Die Ursachen vieler Augenerkrankungen sind nur wenig verstanden und es gibt keine guten Therapien. Viele dieser Erkrankungen sind altersabhängig, sodass sie in einer alternden Gesellschaft wahrscheinlich häufiger auftreten. Abgesehen vom Verlust der Lebensqualität und der Selbstständigkeit für den Einzelnen, werden diese Krankheiten daher die gesamte Gesellschaft belasten.
Frühere Forschung – auch in der zu Ende gehenden DFG Forschungsgruppe 2240 an der Kölner Universitätsaugenklinik - deutet darauf hin, dass fehlerhafte zelluläre Immunantworten (Entzündungen) oder pathologisches Wachstum von Blut- und Lymphgefäßen in späteren Lebensjahren zu einer Vielzahl von altersassoziierten Augenkrankheiten führen. Dazu gehören „Volkskrankheiten“ wie etwa die altersbedingte Makuladegeneration, trockenes Auge und Glaukom oder Hornhautdystrophien. An diesen und weiteren altersbedingten Augenerkrankungen ist ein großer Bevölkerungsanteil erkrankt. So sind mehr als die Hälfte der Über-Sechzigjährigen betroffen.

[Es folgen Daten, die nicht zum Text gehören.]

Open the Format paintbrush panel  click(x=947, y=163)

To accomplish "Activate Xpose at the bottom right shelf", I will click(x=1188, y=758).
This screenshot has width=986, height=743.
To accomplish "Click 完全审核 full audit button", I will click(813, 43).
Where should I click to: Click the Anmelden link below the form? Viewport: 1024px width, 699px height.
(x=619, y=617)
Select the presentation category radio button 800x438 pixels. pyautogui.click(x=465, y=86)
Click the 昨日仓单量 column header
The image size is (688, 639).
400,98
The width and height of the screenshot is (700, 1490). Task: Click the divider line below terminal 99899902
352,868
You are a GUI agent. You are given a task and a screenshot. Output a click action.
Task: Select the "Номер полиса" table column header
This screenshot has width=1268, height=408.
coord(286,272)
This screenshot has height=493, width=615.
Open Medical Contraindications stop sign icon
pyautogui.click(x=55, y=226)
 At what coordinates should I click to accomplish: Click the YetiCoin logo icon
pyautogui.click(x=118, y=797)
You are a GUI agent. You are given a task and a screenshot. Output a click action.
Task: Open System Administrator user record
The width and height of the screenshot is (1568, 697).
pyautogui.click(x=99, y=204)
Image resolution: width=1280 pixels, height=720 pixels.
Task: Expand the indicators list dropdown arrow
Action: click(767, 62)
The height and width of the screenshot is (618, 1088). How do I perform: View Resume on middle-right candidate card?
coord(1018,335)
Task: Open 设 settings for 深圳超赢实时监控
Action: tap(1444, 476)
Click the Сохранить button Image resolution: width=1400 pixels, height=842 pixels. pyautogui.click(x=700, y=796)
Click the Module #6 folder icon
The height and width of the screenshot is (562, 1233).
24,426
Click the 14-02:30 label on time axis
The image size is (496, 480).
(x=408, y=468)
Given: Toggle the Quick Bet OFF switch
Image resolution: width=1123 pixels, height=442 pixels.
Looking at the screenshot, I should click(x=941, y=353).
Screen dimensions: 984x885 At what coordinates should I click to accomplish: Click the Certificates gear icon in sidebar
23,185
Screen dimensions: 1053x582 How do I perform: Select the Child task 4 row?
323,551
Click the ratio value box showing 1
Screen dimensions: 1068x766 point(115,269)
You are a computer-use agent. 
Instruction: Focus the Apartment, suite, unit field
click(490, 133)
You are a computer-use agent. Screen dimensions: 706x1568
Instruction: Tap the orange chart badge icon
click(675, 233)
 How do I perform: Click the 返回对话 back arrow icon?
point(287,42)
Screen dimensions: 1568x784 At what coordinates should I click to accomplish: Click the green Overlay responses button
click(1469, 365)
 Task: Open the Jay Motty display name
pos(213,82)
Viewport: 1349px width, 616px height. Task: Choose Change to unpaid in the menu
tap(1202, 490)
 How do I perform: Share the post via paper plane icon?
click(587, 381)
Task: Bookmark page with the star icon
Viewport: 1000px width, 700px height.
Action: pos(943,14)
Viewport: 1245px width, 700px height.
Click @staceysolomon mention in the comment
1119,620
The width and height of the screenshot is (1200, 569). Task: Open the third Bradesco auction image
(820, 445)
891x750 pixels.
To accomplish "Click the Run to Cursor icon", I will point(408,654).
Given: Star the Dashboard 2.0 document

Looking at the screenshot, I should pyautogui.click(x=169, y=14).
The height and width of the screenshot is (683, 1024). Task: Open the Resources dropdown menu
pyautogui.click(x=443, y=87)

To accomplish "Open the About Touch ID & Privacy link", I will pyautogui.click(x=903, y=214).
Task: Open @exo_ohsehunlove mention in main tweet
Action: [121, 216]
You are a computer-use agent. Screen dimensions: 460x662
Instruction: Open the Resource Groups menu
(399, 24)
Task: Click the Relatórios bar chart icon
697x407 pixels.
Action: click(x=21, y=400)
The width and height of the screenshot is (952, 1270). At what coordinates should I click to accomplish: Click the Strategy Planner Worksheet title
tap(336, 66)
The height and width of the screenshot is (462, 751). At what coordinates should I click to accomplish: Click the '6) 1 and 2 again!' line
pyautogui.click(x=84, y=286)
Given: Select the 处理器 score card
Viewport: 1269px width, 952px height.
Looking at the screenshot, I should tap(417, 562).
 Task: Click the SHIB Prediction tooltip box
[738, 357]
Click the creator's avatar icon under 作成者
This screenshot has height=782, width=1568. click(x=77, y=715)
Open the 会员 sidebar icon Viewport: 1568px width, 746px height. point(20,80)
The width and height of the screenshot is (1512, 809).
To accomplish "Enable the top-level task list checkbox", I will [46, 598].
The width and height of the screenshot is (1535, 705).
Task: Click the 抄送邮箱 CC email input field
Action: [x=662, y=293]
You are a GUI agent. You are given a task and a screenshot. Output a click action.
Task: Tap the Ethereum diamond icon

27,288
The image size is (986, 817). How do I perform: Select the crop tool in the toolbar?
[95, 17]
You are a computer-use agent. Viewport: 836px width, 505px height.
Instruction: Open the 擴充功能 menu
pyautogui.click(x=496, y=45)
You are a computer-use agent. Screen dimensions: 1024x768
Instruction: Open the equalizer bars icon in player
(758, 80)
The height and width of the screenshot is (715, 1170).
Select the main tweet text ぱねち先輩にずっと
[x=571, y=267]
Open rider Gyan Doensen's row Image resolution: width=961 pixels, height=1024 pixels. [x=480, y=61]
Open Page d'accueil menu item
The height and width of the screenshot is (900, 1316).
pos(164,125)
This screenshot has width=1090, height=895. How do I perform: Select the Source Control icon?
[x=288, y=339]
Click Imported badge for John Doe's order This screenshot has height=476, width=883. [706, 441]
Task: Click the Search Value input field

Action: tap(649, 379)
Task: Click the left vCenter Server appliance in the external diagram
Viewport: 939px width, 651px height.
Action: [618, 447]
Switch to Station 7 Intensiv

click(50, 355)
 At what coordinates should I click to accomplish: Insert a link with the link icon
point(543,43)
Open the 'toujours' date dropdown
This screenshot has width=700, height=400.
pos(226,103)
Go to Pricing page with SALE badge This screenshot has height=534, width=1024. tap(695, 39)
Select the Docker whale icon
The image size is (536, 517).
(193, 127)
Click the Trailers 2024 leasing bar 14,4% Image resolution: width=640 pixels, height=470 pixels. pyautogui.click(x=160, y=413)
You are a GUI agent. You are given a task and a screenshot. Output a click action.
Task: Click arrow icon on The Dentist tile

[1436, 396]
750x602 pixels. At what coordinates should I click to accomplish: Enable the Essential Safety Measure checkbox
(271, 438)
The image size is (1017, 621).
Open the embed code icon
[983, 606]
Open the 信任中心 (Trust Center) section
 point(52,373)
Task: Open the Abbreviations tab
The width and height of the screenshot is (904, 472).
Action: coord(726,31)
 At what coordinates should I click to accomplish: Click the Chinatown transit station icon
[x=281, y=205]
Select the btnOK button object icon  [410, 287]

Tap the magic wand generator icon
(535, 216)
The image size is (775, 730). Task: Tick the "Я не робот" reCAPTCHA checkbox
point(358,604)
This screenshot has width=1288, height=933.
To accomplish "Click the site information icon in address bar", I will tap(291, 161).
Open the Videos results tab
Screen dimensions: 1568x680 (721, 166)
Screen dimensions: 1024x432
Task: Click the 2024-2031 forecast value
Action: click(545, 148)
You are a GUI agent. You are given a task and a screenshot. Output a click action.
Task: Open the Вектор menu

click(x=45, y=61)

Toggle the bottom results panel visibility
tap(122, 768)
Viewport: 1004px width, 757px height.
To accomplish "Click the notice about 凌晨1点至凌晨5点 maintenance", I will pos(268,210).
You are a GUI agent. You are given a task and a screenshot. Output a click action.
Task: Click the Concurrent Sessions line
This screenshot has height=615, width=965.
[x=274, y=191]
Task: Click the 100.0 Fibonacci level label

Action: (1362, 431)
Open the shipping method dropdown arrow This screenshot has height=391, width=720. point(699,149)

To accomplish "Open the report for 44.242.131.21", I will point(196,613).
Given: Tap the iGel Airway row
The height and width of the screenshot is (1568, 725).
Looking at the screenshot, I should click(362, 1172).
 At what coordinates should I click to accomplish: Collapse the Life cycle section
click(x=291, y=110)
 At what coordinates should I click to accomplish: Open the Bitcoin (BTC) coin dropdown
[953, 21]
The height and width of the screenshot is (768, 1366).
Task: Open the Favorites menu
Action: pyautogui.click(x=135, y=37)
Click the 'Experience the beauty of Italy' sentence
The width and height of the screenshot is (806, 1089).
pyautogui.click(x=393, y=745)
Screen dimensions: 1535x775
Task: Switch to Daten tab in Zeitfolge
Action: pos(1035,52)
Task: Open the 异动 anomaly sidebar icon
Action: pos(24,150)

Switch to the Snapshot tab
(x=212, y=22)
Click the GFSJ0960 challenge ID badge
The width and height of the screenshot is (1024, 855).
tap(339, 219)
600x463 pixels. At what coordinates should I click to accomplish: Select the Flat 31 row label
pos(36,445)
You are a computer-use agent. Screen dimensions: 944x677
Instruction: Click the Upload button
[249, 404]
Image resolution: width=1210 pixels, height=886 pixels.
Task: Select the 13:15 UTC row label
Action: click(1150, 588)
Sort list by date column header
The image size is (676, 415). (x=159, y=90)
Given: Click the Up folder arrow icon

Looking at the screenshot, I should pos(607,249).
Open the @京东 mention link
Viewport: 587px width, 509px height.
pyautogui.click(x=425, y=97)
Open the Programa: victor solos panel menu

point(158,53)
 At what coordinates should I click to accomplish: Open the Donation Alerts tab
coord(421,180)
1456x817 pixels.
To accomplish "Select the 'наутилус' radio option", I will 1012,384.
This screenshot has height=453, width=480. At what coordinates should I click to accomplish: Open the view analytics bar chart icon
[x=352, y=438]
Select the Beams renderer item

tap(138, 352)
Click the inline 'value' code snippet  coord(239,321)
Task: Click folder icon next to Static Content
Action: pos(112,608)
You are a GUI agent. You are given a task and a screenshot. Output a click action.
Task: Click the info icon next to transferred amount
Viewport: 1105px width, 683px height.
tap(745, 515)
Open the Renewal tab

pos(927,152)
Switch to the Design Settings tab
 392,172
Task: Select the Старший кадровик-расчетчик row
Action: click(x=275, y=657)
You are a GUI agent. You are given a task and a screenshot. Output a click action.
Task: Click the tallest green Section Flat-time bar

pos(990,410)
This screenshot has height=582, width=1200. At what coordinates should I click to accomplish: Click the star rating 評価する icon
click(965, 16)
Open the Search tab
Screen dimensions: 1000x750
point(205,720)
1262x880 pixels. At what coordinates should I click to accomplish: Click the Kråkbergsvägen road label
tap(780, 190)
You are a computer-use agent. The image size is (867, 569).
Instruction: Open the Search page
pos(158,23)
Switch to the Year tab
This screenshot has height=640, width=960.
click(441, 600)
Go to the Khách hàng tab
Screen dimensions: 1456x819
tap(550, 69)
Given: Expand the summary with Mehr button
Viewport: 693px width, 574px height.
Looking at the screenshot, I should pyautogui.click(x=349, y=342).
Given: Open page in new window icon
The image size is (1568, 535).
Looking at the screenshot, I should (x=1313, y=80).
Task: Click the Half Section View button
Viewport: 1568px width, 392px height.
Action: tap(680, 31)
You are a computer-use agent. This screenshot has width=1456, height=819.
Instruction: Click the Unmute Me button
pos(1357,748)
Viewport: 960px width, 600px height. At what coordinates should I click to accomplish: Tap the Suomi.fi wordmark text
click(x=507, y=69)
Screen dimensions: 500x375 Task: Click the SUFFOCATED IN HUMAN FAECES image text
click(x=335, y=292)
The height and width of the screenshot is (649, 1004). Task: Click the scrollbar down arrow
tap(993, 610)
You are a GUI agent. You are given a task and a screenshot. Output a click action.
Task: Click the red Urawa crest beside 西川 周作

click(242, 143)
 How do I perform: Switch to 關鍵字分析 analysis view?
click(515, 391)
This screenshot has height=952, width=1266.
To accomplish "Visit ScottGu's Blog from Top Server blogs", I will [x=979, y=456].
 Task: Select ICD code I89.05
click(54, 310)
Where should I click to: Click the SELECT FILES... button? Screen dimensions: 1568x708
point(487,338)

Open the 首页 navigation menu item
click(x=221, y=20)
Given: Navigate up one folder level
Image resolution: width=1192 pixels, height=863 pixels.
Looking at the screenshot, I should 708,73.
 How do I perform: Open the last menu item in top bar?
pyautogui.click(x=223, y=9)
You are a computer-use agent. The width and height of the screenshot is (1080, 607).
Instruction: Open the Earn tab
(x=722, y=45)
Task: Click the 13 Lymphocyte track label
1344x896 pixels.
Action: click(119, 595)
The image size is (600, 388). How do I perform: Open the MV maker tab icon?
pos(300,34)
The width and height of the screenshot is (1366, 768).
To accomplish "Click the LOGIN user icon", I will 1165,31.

Die Wissenschaftler*innen am neuen Sonderforschungsbereich wollen signifikante Fortschritte im Krankheitsverständnis und in der klinischen Translation – also der Überführung von Grundlagenforschung hin zur klinischen Anwendung – erzielen. „Der SFB 1607 hat eine einzigartige und wichtige Stellung, da es derzeit kein anderes internationales Zentrum gibt, das sich auf die Rolle von Lymph- und Blutgefäßen und Immunzellen bei altersassoziierten Augenkrankheiten konzentriert“, so Professor Dr. Cursiefen. „Wir freuen uns daher sehr, dass die Förderzusage der DFG uns ermöglicht, diese Lücke zu schließen. Da dies erst der zweite SFB im Bereich der Augenheilkunde in der Geschichte der DFG ist, ist dies auch für unser Fach und unsere Patienten ein riesiger Gewinn.“ Ziel der Forschenden ist es, die Krankheitsmechanismen altersassoziierter Augenerkrankungen mit besonderem Augenmerk auf die Rolle der zellulären Immunität und Entzündung sowie dem Wachstum von Blut- und Lymphgefäßen zu entschlüsseln. Darauf aufbauend sollen innovative neue Behandlungskonzepte entwickelt werden.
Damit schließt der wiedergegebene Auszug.